Lastly I noticed the the lot surveyor listed in the deeds for some of the older properties (ca. 1905) on the NYC side was Charles U Powell who I assume was the same man who developed the Queens street numbering system for the Topographical Bureau.
can you point me to a 1939 Hagstrom, would love to see it
Kevin, Andy here.
Use this link:
http://www.historicmapworks.com/Map/US/1598550/Nassau+County+Plate+005/Queens+and+Nassau+Counties+1946+Long+Island/New+York/
It will lead to a Hagstrom map of the area from 1946, Clearly shows the numbered streets I mentioned in my earlier post. The map can be enlarged enough to read the print.
Use the link below to a 1946 Hagstrom map that clearly shows the old numbered streets south of Northern Boulevard, beginning with 256 and ending with 262. Map can be enlarged so that print is legible.
http://www.historicmapworks.com/Map/US/1598550/Nassau+County+Plate+005/Queens+and+Nassau+Counties+1946+Long+Island/New+York/
Here. You can see how the subdivisions reflected the borders of the farms/estates.
http://www.historicmapworks.com/Overlay/?m=2576&c=US&lat=40.773338&lng=%20-73.731216
Very mean of developers to build homes straddling the borderline, causing confusion and double taxation on the homeowners. This is why most borderlines in the world rely on rivers, roads or spaces where development is not allowed.
The taxation is split according to what piece of your property is in each jurisdiction. Garbage pickup depends on who can access your property. If both can then put it on one side the City picks it up, the other, a Nassau township picks it up.

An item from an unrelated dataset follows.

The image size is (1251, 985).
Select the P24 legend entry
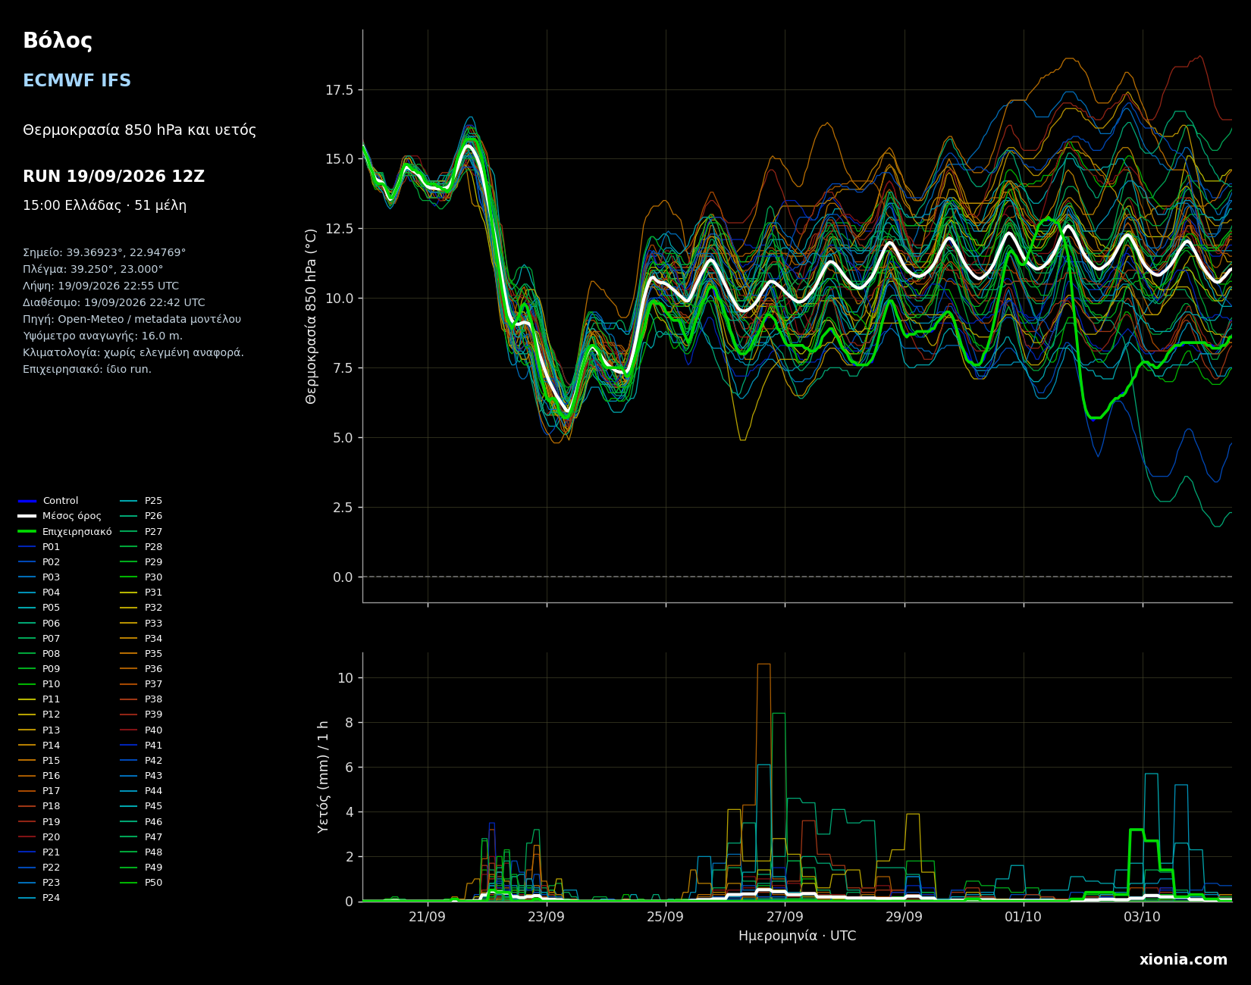coord(39,898)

Schools are often a choice. In some cases you can pay much lower city property taxes and still send your kids to to wealthier Nassau schools. Even within Nassau, school busses pick up kids who live walking distance from a school to take them to a school that serves their “borders” much further away.
You are right in that borders mean something. The confusing array of municipal services in Nassau County for, say, just one house leads people to believe that they have no power over their own government nor over real estate people and commercial interests in general. Without a well-defined place they tend to generate a me-first fortress mentality just to maintain themselves.
NYC fixed this years ago by re-aligning the Brooklyn / Queens border along real streets.
Lastly Kevin covered a place where one side of the street is named Hook Creek Boulevard and across the same street is named Ocean Avenue. The choice of names was not accidental. The people on the Nassau side wanted to distance themselves from the City side as much as they could. Their reasons for doing so are varied and sometimes not very pretty.
For the same reason Bellerose residents successfully got the Queens section of Jamaica Avenue changed to Jericho Turnpike in 2005, to match the Nassau side. To this day I maintain they did not want to be associated with Jamaica, Queens.
In the 1960s we lived on Walden Place in Great Neck. The continuation of this westward into Queens County was Walden Avenue. Both used the Queens house numbering system.